Nothing I can add to what others have already said about the quality and versatility of his acting. I read somewhere that he voiced the usual concern over being type-cast in discussing his role as Sherlock Holmes. He said he wanted to flex his muscles or some such, and try out different things. Unfortunately, he was given absolutely nothing to work with in the other films in which I've seen him. This one is different, and he really shows his stuff.
He is "the Vincent Price Vincent Price could never be" because Mr. Price brought a sense of humour to the horror genre that he never could totally leave behind. In a way, he was his own Seymore
/MST3K, subtly inviting the audience to laugh right along with him at the corny melodramatic tropes and stereotypes with which the genre is filled. Basil Rathbone, however, plays his part in this film straight and absolutely to the hilt, with the result that he is really scary!

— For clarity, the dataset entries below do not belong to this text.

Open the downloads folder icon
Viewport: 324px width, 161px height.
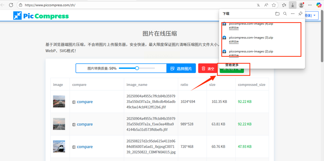[277, 14]
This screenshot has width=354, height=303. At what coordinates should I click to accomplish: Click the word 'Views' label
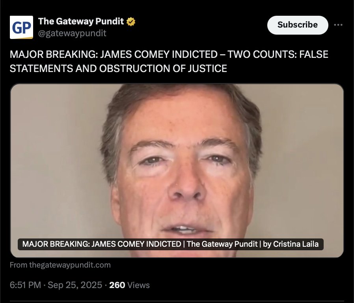pyautogui.click(x=138, y=285)
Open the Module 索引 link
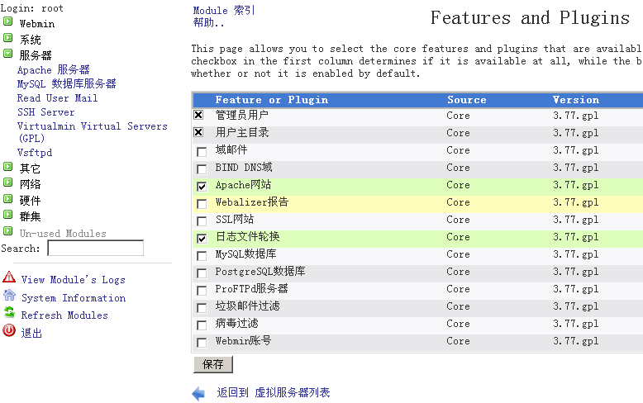Screen dimensions: 643x403 point(224,10)
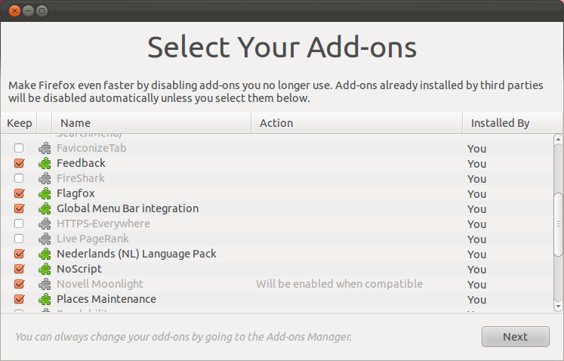564x361 pixels.
Task: Click the NoScript puzzle piece icon
Action: (x=45, y=269)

Sherlock Holmes, as portrayed in the many short stories and four novels by Conan Doyle, is an interesting character, and much has been written about him—from his addiction to stimulation (a good case when he had one, and cocaine when he didn't), to his descent into apathy and depression when he had neither a case nor some coke, to his nearly complete disinterest in people as human beings, to his emotional detachment even when not working. Believe it or not, the same qualities that made Rathbone the unrivaled Holmes until Jeremy Brett came along, also suited him ideally to play this role.
This is the typical (even prototypical, one might say) portrayal of the psychopath as a deranged psychotic killer who is always on the edge of flying apart or breaking down. The argument that "it's only entertainment" unfortunately doesn't work, because this has become the public's conception of what socio/psycho-pathology really is, with the result that real world psychopaths and sociopaths (who are not also psychotic killers) go unrecognized (professionally, they gravitate to law, politics, and corporate culture) until they hurt lots of people—and sometimes, not even then. Writers like Agatha Christie perpetuate the trope because it sells books and movies, but they do a disservice when the public takes this image of the "typical" socio/psychopath for truth.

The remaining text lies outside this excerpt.